Since 2006 Alicia has been the US coordinator of the International Committee for the Freedom of the Cuban 5, who are  political prisoners incarcerated since 1998 in the United States. Their plight began when Cuba sent them to America in the 1990's to monitor the terrorist activities of anti-Cuban exile groups in Miami. After gathering the information, Havana presented the evidence to the U.S. government, hoping Washington would stop the illegal attacks. Instead of nabbing the Cuban-American terrorists, Washington arrested the five Cubans for trumped-up charges that they were spying on the United States government and convicted the five Cubans in a rigged Miami federal court, in a region awashed with anti-Castro hostility. Their story is not well known in our country, but thousands of people worldwide, including 10 Nobel Laureates, have been pushing Washington to free them. Rene Gonzalez, one of the Cuban 5 who regained his freedom by renouncing his United States citizenship, after having served his sentence, urged President Barack Obama "to have the courage to pardon them by the powers conferred to him".

Our speaker Alicia was born in Cordoba Argentina, but came to the United States during the dictatorship of the 1970's that was responsible for the deaths of over 30,000 progressives, trade unionists and students there. She has been involved in many different struggles in the US, but her main focus has been the fight against hostile US policy toward Cuba.

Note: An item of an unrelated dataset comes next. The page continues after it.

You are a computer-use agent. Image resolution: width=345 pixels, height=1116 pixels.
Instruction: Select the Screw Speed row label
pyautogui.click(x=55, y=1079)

She has been participated in many of the Pastors for Peace caravans to Chiapas and Cuba, and in 1994 she became a leading organizer for the US/Cuba Friendshipment on the west coast, after making one of the early embargo challenges at the Peace Bridge in Buffalo! Alicia worked on the national campaign to return Elian Gonzalez back to Cuba and was on the committee that interviewed US students applying for scholarship to study medicine at the Latin American School of Medicine in Cuba; and in October 2011 she was the organizer of the US tour of La Colmenita, the national children's theater group of Cuba.

She gave us up-to-date information on the work to free the Cuban 5, especially the planned activities in Washington this year. Along with calling for the freedom of the Cuban 5, the protest at the White House will include demands for ending the travel ban, removing Cuba from the list of countries that promote terrorism, ending the criminal economic blockade of Cuba and closing Guantanamo Prison.

Speakers were to include: Angela Davis; Ignacio Ramonet former editor-in-Chief of Le Monde Diplomatique; Dolores Huerta, co founder of the United Farm Workers (UFW); Fernando Morais, author of "The last soldiers of the cold war"; and Martin Garbus, American lawyer member of the legal team of the Cuban Five. Also participating: Cuban associations from Florida, , the Bolivarian Circle of Miami, the Christian Women Association in Defense of the Family, Jewish Solidarity, and  parliamentarians, jurists and organizers from Latin America and Europe.